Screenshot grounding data
>>>>
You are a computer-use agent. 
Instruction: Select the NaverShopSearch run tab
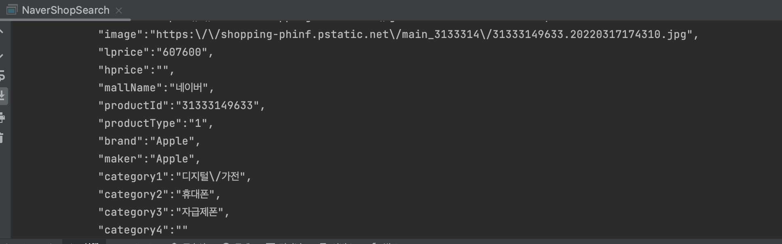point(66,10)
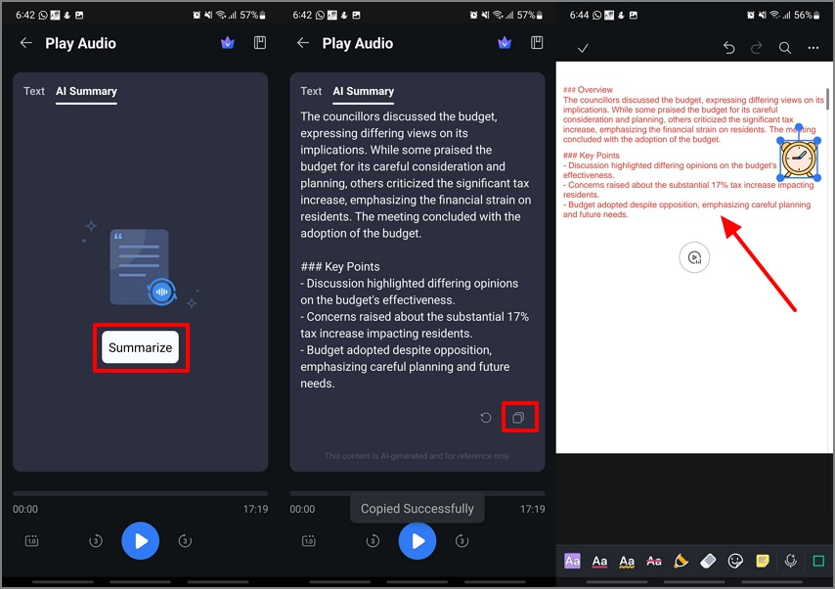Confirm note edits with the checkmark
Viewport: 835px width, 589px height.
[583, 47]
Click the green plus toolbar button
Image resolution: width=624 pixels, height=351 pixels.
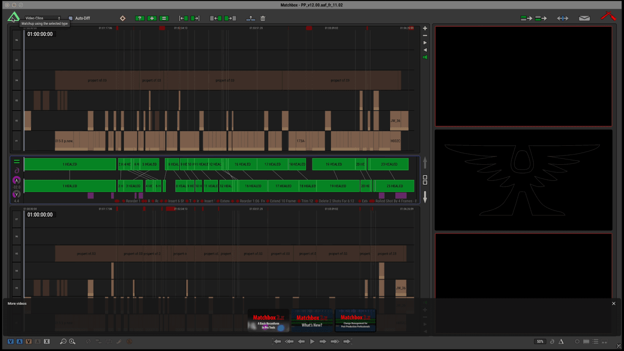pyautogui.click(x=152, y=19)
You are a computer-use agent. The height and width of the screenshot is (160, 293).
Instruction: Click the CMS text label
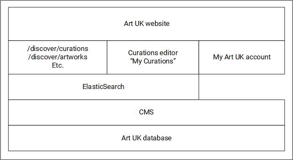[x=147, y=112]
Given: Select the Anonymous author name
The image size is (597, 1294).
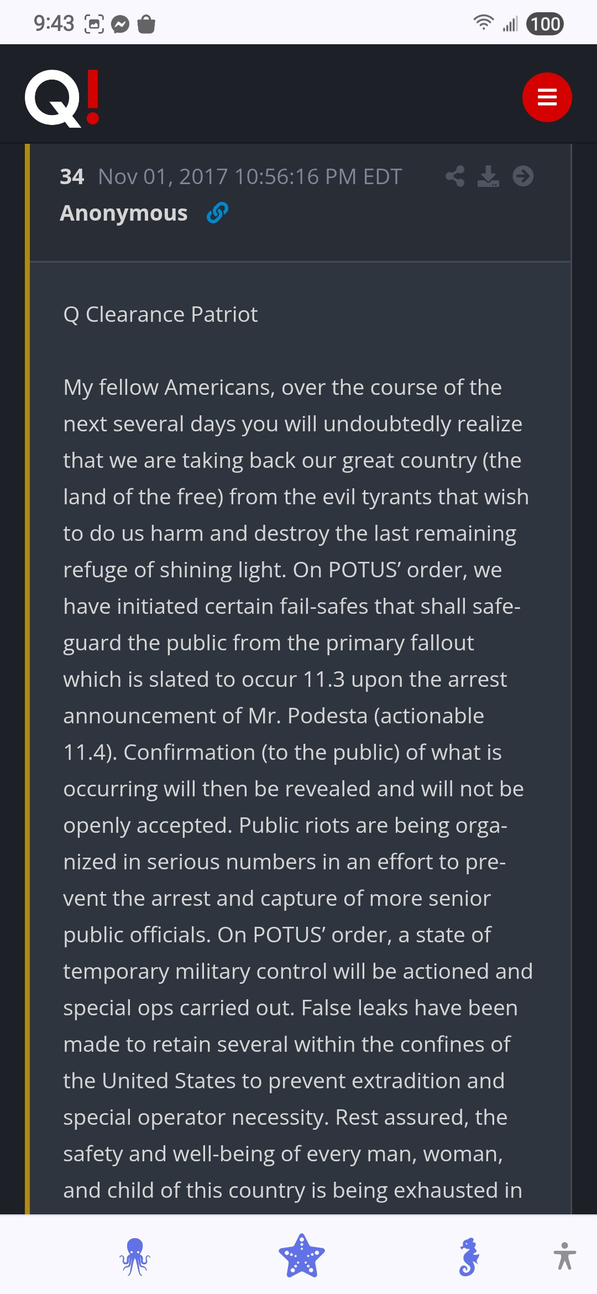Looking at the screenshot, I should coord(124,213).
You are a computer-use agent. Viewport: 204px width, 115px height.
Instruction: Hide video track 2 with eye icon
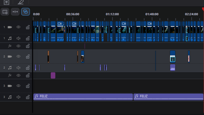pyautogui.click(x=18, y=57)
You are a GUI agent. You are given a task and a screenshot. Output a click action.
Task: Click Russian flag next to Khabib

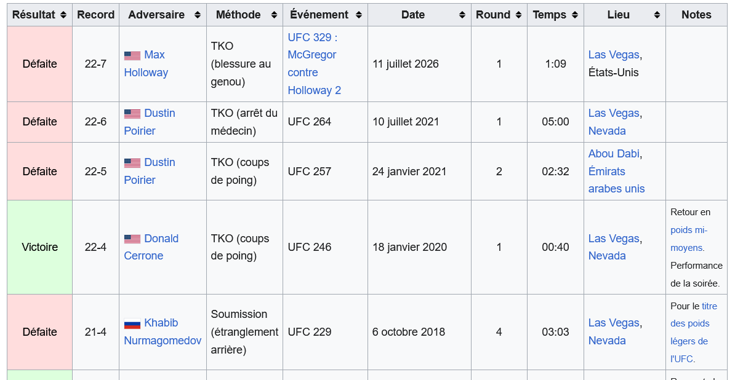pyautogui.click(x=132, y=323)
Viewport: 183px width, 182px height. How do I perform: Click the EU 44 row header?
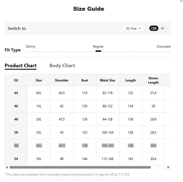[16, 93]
<<<<
◆ **Instructions to follow**: Each record above needs to be transcribed word for word, with its pictures omitted.

◆ **Exercise solution**:
You are a computer-use agent. 
Instruction: Select the NaverShopSearch run tab
point(66,10)
Confirm note edits with the checkmark
Viewport: 835px width, 589px height.
[583, 47]
Click the green plus toolbar button
Image resolution: width=624 pixels, height=351 pixels.
pyautogui.click(x=152, y=19)
You are a computer-use agent. The height and width of the screenshot is (160, 293).
Instruction: Click the CMS text label
[x=147, y=112]
Given: Select the Anonymous author name
The image size is (597, 1294).
Looking at the screenshot, I should coord(124,213).
You are a computer-use agent. Viewport: 204px width, 115px height.
Instruction: Hide video track 2 with eye icon
pyautogui.click(x=18, y=57)
You are a GUI agent. You are given a task and a screenshot. Output a click action.
Task: Click Russian flag next to Khabib

pyautogui.click(x=132, y=323)
Viewport: 183px width, 182px height. How do I perform: Click the EU 44 row header?
[16, 93]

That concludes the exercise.